Josh Ferris: campione maschile. – Foto contribuita
Nel caldo torrido e sotto la pioggia che guida per alcuni casi, Josh Ferris dall’Australia e Amelia Watkinson della Nuova Zelanda ha governato Ironman 70.3 Lapu-Lapu presentato da Megaworld domenica a Mactan, Cebu, dove i luoghi hanno mostrato molto amore che ha reso le rispettive vittorie nelle vittorie.
“Le mie orecchie stavano per esplodere, erano così rumorose”, ha detto Ferris sulla folla che si allineava ai lati del percorso, mentre segnò tre ore, 49 minuti e 10 secondi per nuotare 1,9 chilometri (km), 90 km bici e 21 km di corsa. “Tutti i bambini della scuola là fuori, tutte le persone tiravano ed è stato fantastico.”
Tutti i Ferris necessari erano prima di uscire dall’acqua mentre si allontanava da Kiwi Mike Phillips per più di tre minuti, poiché il tempo dell’Australiano era a corto di record di 3:46:44, mantenuto dal messicano Mauricio Méndez nel 2018.

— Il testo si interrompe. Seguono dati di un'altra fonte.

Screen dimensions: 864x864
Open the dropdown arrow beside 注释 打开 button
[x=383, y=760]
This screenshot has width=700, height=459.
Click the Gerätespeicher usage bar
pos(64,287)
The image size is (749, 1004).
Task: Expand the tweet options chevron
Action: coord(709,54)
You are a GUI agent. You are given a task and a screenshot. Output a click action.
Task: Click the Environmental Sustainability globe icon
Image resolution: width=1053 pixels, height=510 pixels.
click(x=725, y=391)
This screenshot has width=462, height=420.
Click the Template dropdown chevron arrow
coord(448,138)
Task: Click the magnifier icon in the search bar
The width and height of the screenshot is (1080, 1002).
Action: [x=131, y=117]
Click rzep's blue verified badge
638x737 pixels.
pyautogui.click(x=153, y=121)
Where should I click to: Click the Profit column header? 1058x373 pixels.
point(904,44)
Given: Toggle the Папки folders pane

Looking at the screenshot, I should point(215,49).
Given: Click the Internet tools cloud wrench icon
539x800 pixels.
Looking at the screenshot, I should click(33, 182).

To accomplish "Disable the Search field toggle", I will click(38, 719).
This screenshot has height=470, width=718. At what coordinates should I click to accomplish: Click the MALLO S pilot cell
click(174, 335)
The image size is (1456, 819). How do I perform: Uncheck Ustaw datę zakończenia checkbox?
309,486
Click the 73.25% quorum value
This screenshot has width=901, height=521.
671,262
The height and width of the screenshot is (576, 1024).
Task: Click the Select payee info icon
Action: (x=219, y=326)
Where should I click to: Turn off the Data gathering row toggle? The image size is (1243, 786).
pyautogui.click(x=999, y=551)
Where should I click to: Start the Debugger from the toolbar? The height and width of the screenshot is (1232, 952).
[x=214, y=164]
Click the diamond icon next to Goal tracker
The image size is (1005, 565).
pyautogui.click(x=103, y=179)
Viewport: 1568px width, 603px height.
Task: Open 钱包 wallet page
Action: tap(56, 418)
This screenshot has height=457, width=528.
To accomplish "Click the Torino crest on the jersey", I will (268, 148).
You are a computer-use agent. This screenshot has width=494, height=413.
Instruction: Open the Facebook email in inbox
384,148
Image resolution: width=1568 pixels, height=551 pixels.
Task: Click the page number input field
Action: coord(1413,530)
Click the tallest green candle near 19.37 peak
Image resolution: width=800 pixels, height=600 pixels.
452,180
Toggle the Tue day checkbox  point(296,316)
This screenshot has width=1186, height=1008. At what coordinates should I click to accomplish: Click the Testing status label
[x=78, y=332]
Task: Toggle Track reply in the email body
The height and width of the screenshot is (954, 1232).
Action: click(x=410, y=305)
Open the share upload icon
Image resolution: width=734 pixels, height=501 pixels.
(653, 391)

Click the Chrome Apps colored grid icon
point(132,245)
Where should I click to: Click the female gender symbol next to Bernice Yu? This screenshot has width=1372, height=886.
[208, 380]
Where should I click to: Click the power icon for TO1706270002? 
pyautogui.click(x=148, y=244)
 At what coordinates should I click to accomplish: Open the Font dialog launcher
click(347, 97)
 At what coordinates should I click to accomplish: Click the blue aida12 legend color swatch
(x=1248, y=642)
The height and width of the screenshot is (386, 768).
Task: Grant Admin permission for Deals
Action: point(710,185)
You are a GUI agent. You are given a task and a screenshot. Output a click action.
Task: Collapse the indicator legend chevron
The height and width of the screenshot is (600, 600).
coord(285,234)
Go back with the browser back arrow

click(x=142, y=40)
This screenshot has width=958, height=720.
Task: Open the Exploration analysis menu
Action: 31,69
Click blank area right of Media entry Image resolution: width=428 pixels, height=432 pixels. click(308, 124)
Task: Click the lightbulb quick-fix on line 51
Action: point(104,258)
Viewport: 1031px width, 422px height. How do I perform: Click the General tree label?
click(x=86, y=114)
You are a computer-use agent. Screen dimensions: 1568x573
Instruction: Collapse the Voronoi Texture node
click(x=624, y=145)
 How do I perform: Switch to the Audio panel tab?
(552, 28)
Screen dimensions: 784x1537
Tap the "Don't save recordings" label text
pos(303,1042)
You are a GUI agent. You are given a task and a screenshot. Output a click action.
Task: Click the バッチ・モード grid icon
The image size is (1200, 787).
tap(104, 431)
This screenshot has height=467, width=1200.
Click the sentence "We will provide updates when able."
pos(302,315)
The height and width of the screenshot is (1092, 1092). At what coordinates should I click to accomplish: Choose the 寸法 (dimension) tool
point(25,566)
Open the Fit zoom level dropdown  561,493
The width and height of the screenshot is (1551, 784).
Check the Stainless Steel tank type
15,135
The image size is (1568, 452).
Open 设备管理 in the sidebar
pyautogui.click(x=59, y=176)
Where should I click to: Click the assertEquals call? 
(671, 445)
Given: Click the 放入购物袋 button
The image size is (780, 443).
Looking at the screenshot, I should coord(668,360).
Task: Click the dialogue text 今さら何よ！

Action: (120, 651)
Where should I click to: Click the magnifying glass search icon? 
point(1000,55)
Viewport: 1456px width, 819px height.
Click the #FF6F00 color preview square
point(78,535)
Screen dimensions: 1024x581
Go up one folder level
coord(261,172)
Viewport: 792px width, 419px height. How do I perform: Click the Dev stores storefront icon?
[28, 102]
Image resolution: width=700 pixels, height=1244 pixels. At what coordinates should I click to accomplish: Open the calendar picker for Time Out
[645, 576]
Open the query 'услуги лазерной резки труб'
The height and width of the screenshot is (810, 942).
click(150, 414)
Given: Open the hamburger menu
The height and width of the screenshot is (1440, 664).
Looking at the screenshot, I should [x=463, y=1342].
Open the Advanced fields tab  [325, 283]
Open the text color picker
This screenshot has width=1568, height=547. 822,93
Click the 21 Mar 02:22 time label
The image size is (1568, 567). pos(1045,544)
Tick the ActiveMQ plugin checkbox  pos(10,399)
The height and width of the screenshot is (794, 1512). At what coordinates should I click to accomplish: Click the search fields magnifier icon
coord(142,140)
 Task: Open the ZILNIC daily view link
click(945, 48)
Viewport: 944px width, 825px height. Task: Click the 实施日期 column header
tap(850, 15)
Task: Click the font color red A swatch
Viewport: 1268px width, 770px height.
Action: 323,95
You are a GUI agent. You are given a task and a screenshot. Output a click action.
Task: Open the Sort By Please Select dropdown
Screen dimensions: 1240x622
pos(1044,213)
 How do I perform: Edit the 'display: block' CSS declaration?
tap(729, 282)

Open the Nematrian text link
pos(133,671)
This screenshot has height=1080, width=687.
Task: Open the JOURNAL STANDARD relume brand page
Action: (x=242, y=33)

Sam Osborne della Nuova Zelanda, classificato dello scorso anno di Henri Schoeman, dal Sudafrica, si è concluso terzo alle 4:04:05.
“In effetti, è un’atmosfera unica”, ha detto Watkinson, che ha cronometrato 4:14:22, con l’Australian Sophie Malowiecki, il leader dopo l’immersione, terminando secondo alle 4:24:42. La Nuova Zelanda Samantha Kingsford era terza in 4:27:45
“Puoi sentire l’energia visiva là fuori. I bambini erano così entusiasti”, ha aggiunto Watkinson. “È diverso qui – non è solo correre, funziona con l’emozione.”
Il corso ha testato anche il meglio. Ma l’anima dell’evento è venuta dal popolo di Lapu-Lapu.
“È qualcosa che porterò con me”, ha detto Ferris. “Non si tratta solo di vincere. Si tratta di far parte di qualcosa di più grande. È stato speciale.”